▸ **YOUR OBJECTIVE**: Copy out the stretch of the pfocal guide from "size <- 1000" through "edge_value = 0)", changing "kernel generation functions" to "kernel construction functions" wherever it occurs.

Getting started with pfocal

library(pfocal)

Introduction

Moving window calculations are common in many fields, from image processing to raster data manipulation. The process of ingesting values in the neighborhood of a each cell in a grid, passing them through a function, and returning a reduced value, is “embarrassingly parallel”. This package implements a this very process with parallel C code. In doing so, it provides a much faster option than other similarly aimed packages and functions.

A simple example

Let’s start with a simple 1000 by 1000 square matrix.

size <- 1000
data <- matrix(nrow = size, ncol = size, 
               data = runif(n = size*size, min = 0, max = 10))
image(data, asp = 1)

The package contains two types of functions: kernel generation functions and kernel application functions. With the package’s kernel generation functions, it is easy to create distance, exponential, circular as well as Gaussian kernels. These kernels are returned under the form of a matrix. Here we generate a Chebyshev distance kernel and show its shape.

kernel <- chebyshev_distance_kernel(10)
image(kernel, asp = 1)

The second type of functions in the package, kernel applications functions, can apply a kernel to a matrix, raster object or terra object (although the most efficient approach is to pass a matrix to the function). The main application function is pfocal.

convoluted <- pfocal(data = data, kernel = kernel, edge_value = 0)
image(convoluted, asp = 1)

Convolution functions

The pfocal function is not as flexible as other focal calculations functions which can accommodate any functional treatment of the values covered by the kernel (for example raster::focal can take on any R function). However, it is optimized for a few common combinations of “transform” and “reduce” functions. The transform function dictates how the values d covered by the kernel k are treated with regard to the focal cell. To get the list of possible transform functions:

pfocal_info_transform()

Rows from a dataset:
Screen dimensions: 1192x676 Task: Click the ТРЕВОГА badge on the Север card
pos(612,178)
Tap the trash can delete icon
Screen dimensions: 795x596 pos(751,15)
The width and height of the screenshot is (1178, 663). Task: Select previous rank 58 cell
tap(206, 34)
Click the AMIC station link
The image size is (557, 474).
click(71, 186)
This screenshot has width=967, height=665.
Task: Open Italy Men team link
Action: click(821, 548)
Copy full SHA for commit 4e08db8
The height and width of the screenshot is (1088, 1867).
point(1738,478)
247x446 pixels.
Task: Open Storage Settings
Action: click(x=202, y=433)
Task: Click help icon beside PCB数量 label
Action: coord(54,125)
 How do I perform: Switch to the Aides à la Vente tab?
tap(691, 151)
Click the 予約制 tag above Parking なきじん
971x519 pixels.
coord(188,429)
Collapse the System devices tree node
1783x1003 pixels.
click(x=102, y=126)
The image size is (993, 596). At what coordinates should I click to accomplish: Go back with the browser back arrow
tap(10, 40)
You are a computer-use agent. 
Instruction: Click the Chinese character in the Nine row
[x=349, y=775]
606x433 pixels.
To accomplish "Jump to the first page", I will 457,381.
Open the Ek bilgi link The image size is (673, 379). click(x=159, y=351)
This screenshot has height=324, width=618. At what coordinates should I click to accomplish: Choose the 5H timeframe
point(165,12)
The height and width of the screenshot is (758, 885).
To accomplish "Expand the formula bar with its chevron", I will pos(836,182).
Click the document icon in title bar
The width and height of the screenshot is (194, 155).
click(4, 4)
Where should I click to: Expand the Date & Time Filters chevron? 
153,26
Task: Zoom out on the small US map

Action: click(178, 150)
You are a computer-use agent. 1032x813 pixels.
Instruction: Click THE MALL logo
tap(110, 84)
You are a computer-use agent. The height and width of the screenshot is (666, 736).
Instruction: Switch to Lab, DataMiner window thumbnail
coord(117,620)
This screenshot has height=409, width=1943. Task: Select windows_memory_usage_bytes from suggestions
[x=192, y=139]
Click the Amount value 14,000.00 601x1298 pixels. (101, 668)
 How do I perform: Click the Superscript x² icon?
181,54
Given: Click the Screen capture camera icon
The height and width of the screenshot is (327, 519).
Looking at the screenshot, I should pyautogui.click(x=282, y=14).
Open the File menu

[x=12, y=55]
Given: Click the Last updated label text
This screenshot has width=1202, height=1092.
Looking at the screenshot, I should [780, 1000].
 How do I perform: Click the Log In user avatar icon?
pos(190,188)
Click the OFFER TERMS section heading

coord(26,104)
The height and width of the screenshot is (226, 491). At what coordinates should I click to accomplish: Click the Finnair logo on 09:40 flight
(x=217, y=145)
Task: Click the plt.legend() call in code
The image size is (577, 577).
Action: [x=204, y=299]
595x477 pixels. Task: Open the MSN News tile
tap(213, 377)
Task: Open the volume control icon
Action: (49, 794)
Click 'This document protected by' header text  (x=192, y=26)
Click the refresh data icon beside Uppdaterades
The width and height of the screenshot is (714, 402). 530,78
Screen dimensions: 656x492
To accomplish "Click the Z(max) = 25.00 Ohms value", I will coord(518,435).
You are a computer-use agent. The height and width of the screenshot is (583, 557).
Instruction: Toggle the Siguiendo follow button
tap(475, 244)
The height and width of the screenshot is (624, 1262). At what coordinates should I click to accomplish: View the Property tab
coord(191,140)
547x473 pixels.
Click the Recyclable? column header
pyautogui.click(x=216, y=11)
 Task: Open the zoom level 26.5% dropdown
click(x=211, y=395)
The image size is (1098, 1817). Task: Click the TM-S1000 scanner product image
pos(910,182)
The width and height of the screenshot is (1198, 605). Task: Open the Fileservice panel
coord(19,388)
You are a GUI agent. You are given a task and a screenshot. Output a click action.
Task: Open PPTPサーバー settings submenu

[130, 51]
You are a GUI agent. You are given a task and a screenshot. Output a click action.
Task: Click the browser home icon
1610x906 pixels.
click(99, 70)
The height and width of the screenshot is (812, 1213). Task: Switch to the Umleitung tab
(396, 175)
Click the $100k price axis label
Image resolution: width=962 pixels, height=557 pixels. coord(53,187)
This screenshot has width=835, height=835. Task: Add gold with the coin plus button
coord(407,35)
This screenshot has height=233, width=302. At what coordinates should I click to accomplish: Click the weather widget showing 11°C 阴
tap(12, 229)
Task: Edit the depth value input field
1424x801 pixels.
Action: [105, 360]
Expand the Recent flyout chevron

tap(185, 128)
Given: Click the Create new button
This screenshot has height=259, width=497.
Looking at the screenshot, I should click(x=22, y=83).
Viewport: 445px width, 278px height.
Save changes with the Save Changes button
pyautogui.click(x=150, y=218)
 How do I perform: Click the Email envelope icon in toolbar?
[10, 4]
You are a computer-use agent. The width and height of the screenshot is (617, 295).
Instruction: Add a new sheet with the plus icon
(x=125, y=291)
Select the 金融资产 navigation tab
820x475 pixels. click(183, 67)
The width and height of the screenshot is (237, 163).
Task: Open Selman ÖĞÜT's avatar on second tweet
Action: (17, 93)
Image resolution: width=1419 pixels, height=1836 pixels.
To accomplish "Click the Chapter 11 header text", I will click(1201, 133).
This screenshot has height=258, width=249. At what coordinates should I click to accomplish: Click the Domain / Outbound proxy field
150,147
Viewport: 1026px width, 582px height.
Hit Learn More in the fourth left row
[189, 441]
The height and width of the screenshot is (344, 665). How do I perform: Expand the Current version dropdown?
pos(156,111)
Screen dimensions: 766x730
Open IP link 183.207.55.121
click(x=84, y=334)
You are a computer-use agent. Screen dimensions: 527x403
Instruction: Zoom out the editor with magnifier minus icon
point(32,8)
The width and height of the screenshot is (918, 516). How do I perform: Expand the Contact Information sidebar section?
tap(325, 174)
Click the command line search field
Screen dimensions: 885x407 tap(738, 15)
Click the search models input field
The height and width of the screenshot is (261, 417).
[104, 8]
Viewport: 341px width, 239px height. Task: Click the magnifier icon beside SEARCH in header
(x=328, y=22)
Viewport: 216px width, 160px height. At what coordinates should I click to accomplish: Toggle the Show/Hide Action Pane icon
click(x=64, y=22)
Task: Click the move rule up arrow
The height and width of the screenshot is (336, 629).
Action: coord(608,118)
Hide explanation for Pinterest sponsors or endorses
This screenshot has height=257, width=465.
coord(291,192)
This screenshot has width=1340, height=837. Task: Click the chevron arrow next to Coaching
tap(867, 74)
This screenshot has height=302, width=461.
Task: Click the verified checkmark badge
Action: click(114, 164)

▸ **RESULT OF THIS TASK**:
size <- 1000
data <- matrix(nrow = size, ncol = size, 
               data = runif(n = size*size, min = 0, max = 10))
image(data, asp = 1)

The package contains two types of functions: kernel construction functions and kernel application functions. With the package’s kernel construction functions, it is easy to create distance, exponential, circular as well as Gaussian kernels. These kernels are returned under the form of a matrix. Here we generate a Chebyshev distance kernel and show its shape.

kernel <- chebyshev_distance_kernel(10)
image(kernel, asp = 1)

The second type of functions in the package, kernel applications functions, can apply a kernel to a matrix, raster object or terra object (although the most efficient approach is to pass a matrix to the function). The main application function is pfocal.

convoluted <- pfocal(data = data, kernel = kernel, edge_value = 0)